Gaius Prospero’s son grew pale with genuine terror as he was shown these pictures. He slumped in his chair, and turned his eyes away.

“This could happen, Aubin Prospero, if you refuse to cooperate,” the Hierarch said. “The decision is yours.”

“Tell them you must leave them now,” Lara murmured in Cam’s ear.

“I leave you, good council members, to discuss this by yourselves,” Cam said grandly, and he waved his hand once again only to find himself back in the small room that was now his. Lara was by his side. “Ciarda never allowed me to do anything like that,” he said excitedly.

Lara shook her head as if weary. “Your Darkling doesn’t have enough power to do what I just did for you, Cam. Oh, I know she gave you the power to come and to go some months ago, but that power no longer works, does it?”
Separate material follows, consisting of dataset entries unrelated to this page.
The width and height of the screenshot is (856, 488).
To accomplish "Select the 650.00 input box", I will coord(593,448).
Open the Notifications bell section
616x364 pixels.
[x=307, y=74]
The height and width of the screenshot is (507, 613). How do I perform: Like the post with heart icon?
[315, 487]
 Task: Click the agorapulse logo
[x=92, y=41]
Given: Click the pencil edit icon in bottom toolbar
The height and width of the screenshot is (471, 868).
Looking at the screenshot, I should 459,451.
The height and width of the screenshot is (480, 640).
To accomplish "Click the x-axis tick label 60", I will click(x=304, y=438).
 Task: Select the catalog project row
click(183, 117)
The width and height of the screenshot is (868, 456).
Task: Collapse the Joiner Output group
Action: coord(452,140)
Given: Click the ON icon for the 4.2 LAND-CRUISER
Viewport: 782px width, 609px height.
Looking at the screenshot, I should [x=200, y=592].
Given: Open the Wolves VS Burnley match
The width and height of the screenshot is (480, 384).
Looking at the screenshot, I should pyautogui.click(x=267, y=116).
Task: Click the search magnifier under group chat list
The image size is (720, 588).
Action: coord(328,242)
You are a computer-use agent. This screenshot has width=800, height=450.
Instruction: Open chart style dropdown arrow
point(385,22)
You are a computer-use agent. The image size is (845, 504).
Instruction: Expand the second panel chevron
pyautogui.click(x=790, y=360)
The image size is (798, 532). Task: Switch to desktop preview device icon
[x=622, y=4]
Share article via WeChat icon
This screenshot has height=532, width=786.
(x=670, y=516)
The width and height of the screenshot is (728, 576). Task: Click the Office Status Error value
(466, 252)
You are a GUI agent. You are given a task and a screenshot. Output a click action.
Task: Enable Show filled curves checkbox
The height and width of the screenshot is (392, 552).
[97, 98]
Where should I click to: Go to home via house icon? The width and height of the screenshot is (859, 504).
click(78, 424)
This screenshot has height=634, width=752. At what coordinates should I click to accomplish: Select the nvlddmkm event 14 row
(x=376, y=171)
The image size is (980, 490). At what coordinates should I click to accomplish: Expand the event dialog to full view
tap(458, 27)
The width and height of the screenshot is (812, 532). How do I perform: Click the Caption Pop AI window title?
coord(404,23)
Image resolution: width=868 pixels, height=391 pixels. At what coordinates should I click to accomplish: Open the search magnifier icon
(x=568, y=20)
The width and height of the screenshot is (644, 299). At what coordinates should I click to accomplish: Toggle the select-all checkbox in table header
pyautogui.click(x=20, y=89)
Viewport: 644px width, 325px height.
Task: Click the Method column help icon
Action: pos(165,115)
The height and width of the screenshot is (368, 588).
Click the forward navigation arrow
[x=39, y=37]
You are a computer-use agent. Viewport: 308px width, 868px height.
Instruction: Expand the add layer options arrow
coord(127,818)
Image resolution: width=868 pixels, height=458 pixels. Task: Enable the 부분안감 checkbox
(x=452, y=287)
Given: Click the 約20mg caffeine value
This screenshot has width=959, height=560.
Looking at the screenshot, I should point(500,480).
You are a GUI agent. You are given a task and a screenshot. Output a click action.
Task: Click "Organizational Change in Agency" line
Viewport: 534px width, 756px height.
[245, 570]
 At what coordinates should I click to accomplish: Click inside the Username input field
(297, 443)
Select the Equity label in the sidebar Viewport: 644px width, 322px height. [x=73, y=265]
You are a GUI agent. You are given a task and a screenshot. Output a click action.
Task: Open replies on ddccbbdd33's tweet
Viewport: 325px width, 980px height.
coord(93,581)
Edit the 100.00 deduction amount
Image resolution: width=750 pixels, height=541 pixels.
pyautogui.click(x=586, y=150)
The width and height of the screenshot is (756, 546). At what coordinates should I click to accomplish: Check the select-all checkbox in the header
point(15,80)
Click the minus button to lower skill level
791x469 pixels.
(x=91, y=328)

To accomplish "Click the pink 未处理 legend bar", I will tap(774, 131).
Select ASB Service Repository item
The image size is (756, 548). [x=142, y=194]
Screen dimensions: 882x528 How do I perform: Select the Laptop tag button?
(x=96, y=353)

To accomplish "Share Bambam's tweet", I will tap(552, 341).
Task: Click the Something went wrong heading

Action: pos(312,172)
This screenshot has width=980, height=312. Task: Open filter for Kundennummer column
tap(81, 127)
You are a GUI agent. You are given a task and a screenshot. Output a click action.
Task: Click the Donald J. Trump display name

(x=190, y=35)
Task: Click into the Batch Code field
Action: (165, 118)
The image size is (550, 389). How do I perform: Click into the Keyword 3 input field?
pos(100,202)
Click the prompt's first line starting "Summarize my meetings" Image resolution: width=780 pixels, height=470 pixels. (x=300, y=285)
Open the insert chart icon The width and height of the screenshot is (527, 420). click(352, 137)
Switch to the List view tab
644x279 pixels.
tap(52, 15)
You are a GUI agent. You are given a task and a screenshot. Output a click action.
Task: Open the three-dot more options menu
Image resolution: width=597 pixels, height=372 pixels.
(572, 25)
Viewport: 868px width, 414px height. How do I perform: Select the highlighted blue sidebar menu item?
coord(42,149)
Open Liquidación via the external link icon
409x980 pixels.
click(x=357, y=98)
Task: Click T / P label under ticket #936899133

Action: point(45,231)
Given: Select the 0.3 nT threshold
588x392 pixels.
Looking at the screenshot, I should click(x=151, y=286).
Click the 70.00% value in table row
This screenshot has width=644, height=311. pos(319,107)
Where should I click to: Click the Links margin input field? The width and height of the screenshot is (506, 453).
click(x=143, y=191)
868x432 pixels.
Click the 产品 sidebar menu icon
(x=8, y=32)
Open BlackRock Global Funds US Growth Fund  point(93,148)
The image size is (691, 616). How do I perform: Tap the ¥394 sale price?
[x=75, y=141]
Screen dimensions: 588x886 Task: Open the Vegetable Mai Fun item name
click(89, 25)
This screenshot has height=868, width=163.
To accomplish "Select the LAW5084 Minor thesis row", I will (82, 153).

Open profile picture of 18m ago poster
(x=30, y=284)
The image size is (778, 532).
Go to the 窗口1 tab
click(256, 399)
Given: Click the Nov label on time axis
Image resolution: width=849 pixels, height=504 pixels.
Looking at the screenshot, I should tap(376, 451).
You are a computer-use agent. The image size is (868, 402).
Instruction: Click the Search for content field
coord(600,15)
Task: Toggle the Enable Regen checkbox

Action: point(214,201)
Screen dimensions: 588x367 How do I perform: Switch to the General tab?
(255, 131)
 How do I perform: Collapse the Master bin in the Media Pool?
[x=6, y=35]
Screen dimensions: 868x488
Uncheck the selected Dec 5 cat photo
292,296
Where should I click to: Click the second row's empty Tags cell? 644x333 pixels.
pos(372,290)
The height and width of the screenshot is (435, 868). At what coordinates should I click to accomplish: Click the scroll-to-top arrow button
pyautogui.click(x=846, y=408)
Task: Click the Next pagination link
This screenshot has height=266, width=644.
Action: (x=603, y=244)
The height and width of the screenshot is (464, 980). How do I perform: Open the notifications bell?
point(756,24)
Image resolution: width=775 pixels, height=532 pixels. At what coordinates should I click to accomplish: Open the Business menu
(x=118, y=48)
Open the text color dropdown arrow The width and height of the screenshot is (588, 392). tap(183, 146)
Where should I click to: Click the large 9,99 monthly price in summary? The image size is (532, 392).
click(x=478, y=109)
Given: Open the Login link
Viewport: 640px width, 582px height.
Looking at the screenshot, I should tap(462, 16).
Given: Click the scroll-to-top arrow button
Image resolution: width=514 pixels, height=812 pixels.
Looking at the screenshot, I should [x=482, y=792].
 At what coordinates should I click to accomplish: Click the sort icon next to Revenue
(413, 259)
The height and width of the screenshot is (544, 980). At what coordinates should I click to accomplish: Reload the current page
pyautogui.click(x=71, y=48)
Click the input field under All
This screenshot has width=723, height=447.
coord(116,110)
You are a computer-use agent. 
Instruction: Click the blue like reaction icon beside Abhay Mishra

“Nay, it does not. When I asked her about it she said I no longer needed such a small power,” Cam told Lara.

“She has few powers of her own, Nephew. And her father has tried to aid her from his prison with the little magic left to him, but the effort he has made has weakened him, and diminished his magic to the point where it is almost gone. He will give her no more, for he wishes to survive to regain his throne,” Lara told Cam.

“Ciarda says that will never happen. That the Lord Kol wants her to have his kingdom,” Cam said.

“Cam, in the Dark Lands, no woman has ever ruled, nor will ever rule. They are a race of men mostly, and the few women born have their fate decided at birth. It is to produce more of their kind, and nothing more. Ciarda has a little more latitude being the daughter of the Twilight Lord. But it is one of her twin brothers who will eventually rule there. It is the duty of the old dwarf who is chancellor to eventually decide which one.”